Diary of a Mad Old Man é a adaptação cinematográfica do romance de Jun'ichirō Tanizaki realizada por Wayne Wang, o primeiro filme do realizador desde 2019. O roteiro é de Kelvin Wyles e a peça foi exibida nas Gala Presentations do Toronto Film Festival; a duração anunciada é de 119 minutos.
Quem interpreta Utsugi e Satsuko na versão cinematográfica?
Lily Franky interpreta Utsugi na nova versão, interpretando um homem idoso com paralisia do lado esquerdo, e Fan Bingbing assume o papel de Satsuko. A presença de Fan Bingbing foi destacada pela capacidade de criar fricções subtis em relações nipónico-chinesas no ecrã.
De que forma o filme altera a natureza do protagonista do romance?

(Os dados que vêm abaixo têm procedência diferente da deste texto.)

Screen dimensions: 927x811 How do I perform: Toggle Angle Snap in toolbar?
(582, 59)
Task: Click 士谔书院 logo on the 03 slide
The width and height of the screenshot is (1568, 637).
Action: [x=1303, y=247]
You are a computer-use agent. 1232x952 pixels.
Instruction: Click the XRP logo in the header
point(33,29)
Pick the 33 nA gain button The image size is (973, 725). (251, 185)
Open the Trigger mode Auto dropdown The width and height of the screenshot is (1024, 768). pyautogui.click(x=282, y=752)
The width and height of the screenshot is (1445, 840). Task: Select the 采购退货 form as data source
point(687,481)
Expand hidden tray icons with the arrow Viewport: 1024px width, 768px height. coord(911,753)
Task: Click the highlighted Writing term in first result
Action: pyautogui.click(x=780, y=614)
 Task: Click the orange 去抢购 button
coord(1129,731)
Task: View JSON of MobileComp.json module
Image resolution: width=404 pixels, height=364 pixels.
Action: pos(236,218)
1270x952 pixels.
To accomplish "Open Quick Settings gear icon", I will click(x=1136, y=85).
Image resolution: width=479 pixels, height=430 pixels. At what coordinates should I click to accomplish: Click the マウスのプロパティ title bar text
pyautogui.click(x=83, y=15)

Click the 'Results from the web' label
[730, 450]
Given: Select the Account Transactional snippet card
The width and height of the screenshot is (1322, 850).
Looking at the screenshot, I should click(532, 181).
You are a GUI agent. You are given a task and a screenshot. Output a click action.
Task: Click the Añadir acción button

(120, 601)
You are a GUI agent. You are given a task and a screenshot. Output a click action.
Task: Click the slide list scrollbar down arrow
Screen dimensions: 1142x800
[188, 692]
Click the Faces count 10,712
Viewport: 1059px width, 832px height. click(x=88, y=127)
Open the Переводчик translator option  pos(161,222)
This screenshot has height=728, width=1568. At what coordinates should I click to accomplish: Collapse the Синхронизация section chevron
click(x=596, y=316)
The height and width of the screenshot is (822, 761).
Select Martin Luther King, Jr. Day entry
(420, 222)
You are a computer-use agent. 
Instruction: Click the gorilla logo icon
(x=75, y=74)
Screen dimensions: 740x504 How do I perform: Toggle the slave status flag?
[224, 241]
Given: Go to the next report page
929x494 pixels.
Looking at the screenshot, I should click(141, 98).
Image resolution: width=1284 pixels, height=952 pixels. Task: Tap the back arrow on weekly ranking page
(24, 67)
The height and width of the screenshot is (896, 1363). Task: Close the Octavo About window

A adaptação altera a voz de Utsugi ao suavizar a sua lucidez egoísta, substituindo grande parte da perversidade explícita do romance por elementos sentimentais e narrativas novas, como a relação com um corvo e indícios de demência tardia que reorientam a motivação do personagem.
Onde e quando foi apresentada a versão de Wayne Wang?
A versão de Wayne Wang de Diary of a Mad Old Man foi apresentada nas Gala Presentations do Toronto Film Festival e a revisão publicada referiu a exibição online em 3 de setembro de 2026. A selecção para a gala indica posicionamento de destaque no circuito de festivais.
Que tom e cenografia dominam o filme?
O filme privilegia interiores quase autónomos — casa, jardim e um bar fechado — situando a ação no Ginza, em Tóquio, e adotando um tom contemplativo. A estética densifica a sensação de clausura e reforça a leitura do filme como um estudo sobre memória e envelhecimento.